*** STORED DATA Section Begins ***
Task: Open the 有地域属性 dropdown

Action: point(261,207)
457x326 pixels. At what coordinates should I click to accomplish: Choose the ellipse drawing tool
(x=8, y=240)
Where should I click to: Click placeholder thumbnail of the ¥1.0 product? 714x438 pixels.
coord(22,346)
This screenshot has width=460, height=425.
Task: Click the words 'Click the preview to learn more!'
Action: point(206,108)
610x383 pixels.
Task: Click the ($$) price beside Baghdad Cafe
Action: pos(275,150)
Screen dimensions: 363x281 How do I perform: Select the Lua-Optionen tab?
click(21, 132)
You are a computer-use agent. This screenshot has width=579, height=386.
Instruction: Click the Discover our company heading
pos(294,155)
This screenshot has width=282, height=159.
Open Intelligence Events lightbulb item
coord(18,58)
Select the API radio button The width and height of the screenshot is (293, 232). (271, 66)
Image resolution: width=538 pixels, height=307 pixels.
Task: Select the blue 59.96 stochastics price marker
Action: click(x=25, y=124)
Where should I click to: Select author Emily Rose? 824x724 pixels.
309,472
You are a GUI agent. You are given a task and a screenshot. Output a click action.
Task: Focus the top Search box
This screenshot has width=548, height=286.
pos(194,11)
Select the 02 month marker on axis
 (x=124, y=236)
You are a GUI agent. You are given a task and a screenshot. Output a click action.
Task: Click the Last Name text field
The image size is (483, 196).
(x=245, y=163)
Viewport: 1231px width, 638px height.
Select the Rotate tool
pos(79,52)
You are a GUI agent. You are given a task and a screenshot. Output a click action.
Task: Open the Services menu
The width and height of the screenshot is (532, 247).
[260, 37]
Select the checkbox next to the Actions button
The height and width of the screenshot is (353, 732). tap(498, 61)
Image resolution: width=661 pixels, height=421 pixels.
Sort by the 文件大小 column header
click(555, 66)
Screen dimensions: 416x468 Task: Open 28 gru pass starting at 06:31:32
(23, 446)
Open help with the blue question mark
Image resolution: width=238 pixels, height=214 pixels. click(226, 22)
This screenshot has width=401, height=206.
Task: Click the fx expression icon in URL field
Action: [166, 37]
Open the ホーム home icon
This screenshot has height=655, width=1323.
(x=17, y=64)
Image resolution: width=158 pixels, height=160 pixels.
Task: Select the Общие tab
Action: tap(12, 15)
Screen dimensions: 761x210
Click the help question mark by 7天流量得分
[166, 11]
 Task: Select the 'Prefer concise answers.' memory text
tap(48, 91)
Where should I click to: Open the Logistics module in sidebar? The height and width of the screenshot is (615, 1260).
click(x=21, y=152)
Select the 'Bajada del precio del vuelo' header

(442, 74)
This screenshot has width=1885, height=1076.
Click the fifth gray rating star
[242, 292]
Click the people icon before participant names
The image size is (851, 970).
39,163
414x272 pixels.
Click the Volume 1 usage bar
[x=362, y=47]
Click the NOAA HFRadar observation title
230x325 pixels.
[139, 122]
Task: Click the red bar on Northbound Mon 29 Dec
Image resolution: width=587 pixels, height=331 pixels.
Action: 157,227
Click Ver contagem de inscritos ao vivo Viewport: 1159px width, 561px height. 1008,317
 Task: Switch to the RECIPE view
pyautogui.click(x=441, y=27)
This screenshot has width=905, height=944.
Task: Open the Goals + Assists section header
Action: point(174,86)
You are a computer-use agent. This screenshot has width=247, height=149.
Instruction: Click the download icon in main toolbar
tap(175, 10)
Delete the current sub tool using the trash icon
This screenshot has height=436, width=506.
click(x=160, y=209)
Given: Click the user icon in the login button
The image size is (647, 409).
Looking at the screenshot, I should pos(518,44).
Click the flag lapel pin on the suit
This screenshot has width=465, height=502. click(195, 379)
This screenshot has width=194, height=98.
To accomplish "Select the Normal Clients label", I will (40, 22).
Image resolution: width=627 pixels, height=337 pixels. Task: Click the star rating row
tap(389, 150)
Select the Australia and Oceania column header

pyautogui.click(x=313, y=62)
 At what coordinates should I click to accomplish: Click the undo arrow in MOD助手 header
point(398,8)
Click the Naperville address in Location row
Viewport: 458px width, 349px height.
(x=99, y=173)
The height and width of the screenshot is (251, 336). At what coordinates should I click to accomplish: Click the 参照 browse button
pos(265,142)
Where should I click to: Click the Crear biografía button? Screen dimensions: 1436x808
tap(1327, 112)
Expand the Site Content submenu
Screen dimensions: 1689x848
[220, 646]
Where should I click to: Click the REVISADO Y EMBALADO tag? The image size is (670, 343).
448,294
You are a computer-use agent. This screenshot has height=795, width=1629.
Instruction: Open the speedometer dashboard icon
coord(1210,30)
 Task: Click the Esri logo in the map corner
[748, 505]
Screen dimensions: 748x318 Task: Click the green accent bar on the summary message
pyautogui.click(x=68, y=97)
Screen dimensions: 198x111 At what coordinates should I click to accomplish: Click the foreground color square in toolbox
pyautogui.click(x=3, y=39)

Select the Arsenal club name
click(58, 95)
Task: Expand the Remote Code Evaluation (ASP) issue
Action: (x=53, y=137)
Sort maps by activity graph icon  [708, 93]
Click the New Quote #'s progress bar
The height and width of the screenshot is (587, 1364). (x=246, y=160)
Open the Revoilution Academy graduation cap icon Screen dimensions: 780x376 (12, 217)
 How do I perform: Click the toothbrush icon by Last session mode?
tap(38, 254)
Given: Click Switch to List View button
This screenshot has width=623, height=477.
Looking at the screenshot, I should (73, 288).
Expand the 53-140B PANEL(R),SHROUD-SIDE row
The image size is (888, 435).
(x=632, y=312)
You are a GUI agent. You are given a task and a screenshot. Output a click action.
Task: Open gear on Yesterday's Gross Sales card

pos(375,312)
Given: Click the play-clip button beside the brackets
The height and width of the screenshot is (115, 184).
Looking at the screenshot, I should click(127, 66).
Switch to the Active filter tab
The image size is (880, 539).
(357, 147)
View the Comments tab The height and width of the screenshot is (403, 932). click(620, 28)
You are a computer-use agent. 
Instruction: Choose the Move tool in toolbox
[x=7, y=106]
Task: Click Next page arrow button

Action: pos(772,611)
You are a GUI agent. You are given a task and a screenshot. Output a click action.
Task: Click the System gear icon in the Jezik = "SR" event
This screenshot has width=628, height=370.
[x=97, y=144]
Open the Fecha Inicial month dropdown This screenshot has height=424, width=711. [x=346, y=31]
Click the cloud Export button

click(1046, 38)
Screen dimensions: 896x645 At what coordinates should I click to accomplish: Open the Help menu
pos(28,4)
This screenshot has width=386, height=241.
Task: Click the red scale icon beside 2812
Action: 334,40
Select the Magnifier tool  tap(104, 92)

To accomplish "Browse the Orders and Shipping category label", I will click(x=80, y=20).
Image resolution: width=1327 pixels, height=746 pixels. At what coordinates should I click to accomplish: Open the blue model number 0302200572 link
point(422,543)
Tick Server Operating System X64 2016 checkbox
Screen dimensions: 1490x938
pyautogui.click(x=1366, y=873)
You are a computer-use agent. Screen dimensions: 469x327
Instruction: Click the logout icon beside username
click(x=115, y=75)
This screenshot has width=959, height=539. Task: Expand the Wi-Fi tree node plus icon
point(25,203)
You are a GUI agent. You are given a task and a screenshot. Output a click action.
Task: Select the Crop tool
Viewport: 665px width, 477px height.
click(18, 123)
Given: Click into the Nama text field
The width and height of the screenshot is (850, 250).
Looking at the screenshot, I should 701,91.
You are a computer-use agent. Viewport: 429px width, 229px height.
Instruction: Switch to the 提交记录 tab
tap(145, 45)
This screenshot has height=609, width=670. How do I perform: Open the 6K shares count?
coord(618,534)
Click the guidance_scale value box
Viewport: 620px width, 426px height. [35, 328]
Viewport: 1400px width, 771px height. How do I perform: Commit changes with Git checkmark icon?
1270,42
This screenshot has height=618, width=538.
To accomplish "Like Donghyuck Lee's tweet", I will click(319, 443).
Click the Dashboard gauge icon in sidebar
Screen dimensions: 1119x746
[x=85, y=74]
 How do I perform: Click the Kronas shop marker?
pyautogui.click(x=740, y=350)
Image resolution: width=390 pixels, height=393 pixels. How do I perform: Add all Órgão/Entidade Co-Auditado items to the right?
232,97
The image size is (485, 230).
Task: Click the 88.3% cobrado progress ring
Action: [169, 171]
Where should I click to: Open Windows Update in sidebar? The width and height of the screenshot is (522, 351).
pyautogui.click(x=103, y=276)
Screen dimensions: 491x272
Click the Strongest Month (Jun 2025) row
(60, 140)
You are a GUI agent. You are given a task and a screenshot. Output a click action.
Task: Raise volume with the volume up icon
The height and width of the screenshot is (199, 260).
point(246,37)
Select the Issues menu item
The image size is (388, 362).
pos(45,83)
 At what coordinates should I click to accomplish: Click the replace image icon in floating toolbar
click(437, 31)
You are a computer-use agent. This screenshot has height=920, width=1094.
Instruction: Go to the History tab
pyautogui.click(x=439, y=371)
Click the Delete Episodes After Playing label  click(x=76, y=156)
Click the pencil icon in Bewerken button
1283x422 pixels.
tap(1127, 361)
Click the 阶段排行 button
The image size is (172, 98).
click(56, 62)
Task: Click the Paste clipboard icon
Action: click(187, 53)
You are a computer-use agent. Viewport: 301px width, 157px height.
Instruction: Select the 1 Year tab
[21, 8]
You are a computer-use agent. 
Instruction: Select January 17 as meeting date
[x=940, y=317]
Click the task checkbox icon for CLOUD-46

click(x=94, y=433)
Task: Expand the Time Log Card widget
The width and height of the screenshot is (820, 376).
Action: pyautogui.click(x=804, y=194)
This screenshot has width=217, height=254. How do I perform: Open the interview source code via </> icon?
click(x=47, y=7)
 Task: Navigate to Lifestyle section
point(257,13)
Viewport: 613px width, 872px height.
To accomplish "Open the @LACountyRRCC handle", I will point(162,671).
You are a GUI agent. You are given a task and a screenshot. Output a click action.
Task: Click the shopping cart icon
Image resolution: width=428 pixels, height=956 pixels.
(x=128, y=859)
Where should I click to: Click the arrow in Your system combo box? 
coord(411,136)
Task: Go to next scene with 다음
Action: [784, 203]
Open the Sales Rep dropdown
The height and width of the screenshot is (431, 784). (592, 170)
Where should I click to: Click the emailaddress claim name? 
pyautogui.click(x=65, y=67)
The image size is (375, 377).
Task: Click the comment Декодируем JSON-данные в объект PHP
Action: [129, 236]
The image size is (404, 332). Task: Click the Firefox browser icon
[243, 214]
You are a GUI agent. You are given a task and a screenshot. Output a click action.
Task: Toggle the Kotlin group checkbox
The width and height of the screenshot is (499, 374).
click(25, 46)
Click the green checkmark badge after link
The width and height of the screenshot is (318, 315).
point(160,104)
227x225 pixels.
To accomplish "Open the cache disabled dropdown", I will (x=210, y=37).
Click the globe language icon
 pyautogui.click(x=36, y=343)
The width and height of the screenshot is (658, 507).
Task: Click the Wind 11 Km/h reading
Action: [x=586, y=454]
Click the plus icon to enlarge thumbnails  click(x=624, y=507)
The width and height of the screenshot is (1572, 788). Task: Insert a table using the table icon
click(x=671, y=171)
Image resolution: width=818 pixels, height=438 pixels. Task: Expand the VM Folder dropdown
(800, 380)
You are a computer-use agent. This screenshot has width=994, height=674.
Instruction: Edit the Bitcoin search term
*** STORED DATA Section Ends ***
DIRECTIONS:
Within the listing above, the lines holding "computer" should be counted. Give only the number.

ANSWER AREA:
10